Hanya AS Roma yang bisa mengalahkan Liverpool 4-2 di leg kedua semifinal. Tetapi dari dua pertandingan melawan Roma itu (termasuk kemenangan 5-3 di leg pertama), mestinya Zidane bisa menemukan kelemahan The Reds. Gegenpressing yang dikembangkan Klopp dengan permainan cepat --transisi dari menyerang ke bertahan atau sebaliknya juga dengan cepat-- ternyata belum mampu dilakukan dalam 90 menit. Paling kuat sekitar 50-60 menit, setelah itu Liverpool bermain dalam level normal. Dalam level normal  inilah Roma bisa mencetak 3 gol di leg pertama, dan kemudian menang besar di leg kedua.

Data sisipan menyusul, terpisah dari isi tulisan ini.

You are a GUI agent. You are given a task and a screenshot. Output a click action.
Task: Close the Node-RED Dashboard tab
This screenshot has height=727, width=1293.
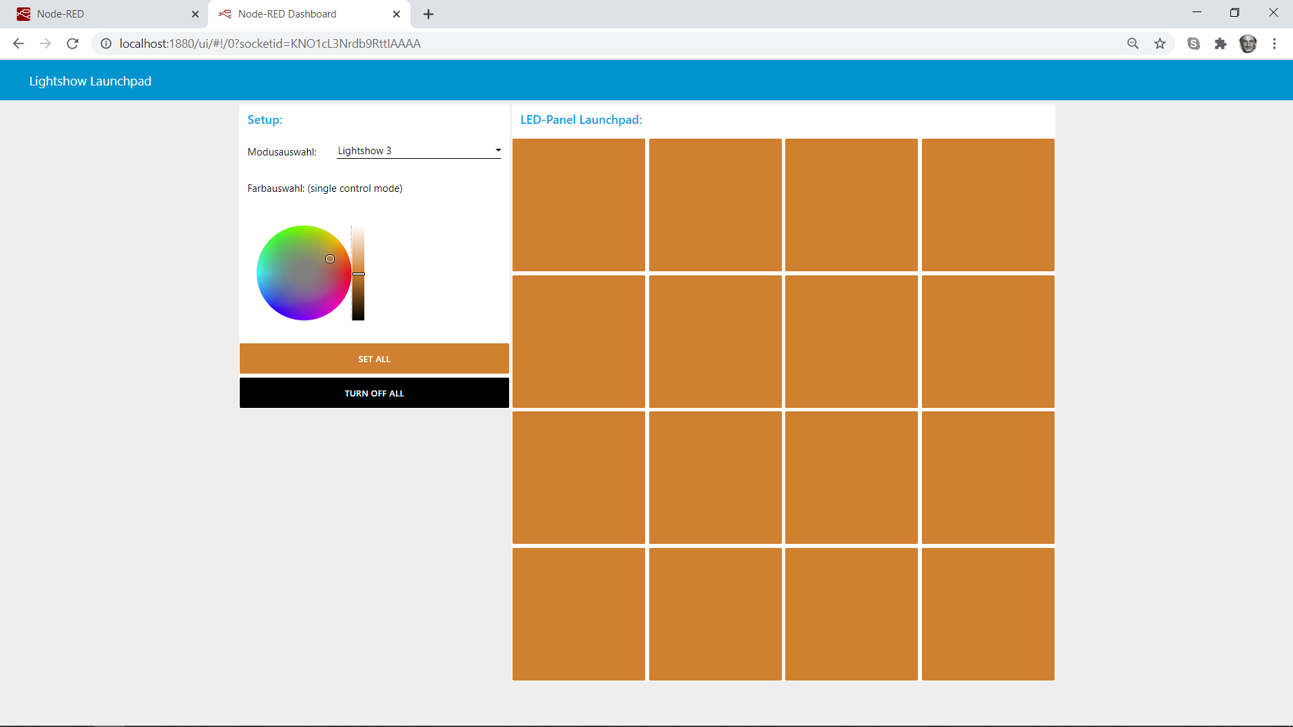pyautogui.click(x=397, y=14)
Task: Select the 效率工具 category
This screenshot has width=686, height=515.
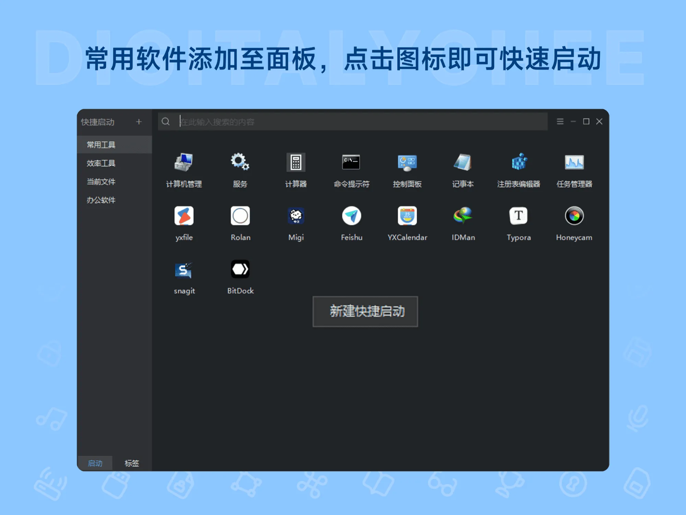Action: pyautogui.click(x=101, y=163)
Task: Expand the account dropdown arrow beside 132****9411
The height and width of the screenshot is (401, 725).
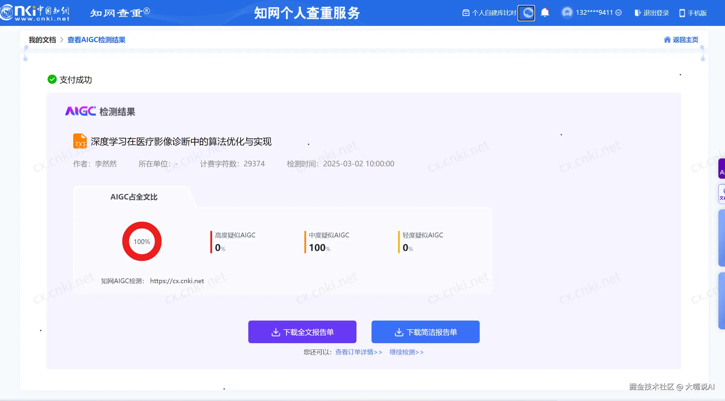Action: click(x=619, y=13)
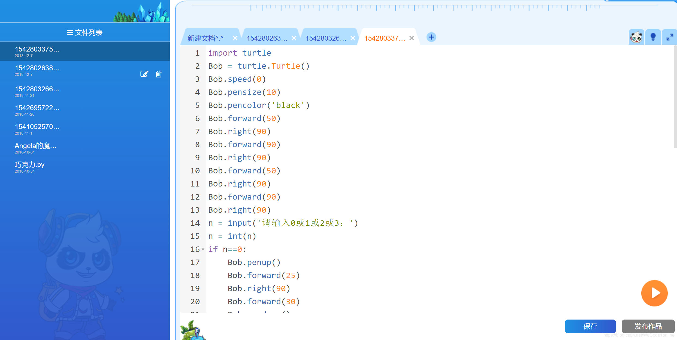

Di luar semua itu, final dinihari nanti akan menjadi suguhan menarik bagaimana etos kerja Jerman dikombinasi kekuatan dan kecepatan ala Inggris di tubuh Liverpool, akan bertarung melawan pengalaman dan keutuhan sebuah tim yang matang ala Real Madrid. Keduanya punya sisi unggul dan kelemahan masing-masing. Liverpool punya niat mengulangi kemenangan 1-0 di final tahun 1981 di Paris dengan skuad yang dibangun Klopp dalam dua musim ini. Mereka juga sedang haus gelar. Terakhir Liverpool meraih Liga Champions tahun 2005 lalu setelah menang adu penalti lawan AC Milan di Istanbul.

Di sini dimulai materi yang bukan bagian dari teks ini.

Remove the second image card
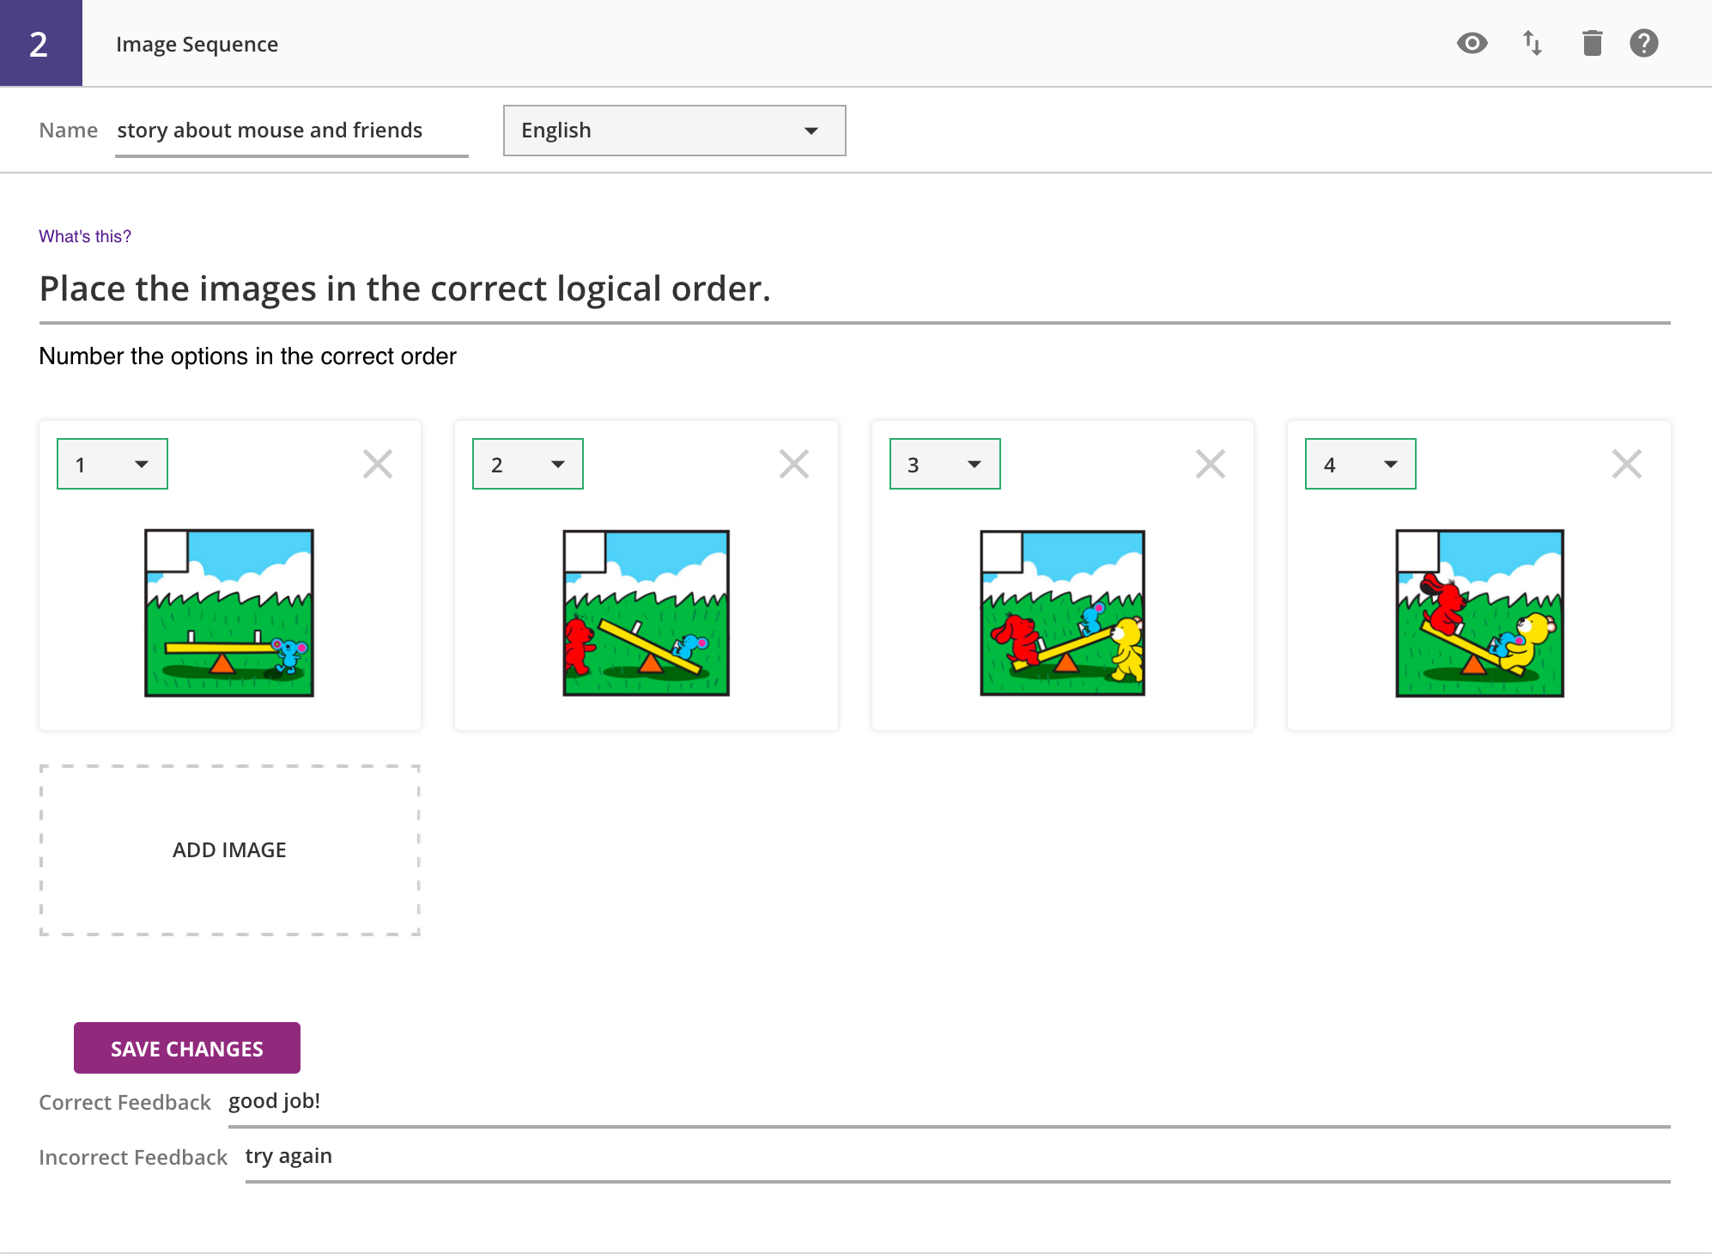 tap(793, 464)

Di sisi lain, Madrid yang sudah 12 kali juara –sulit dikejar klub lain-- dan sedang menatap gelar ke-13 plus 3 kali beruntun, tentu punya motivasi yang lebih dari biasanya. Satu lagi, dengan tanpa gelar di liga domestik, gelar ini akan menjadi pelipur lara tim terkuat dunia ini.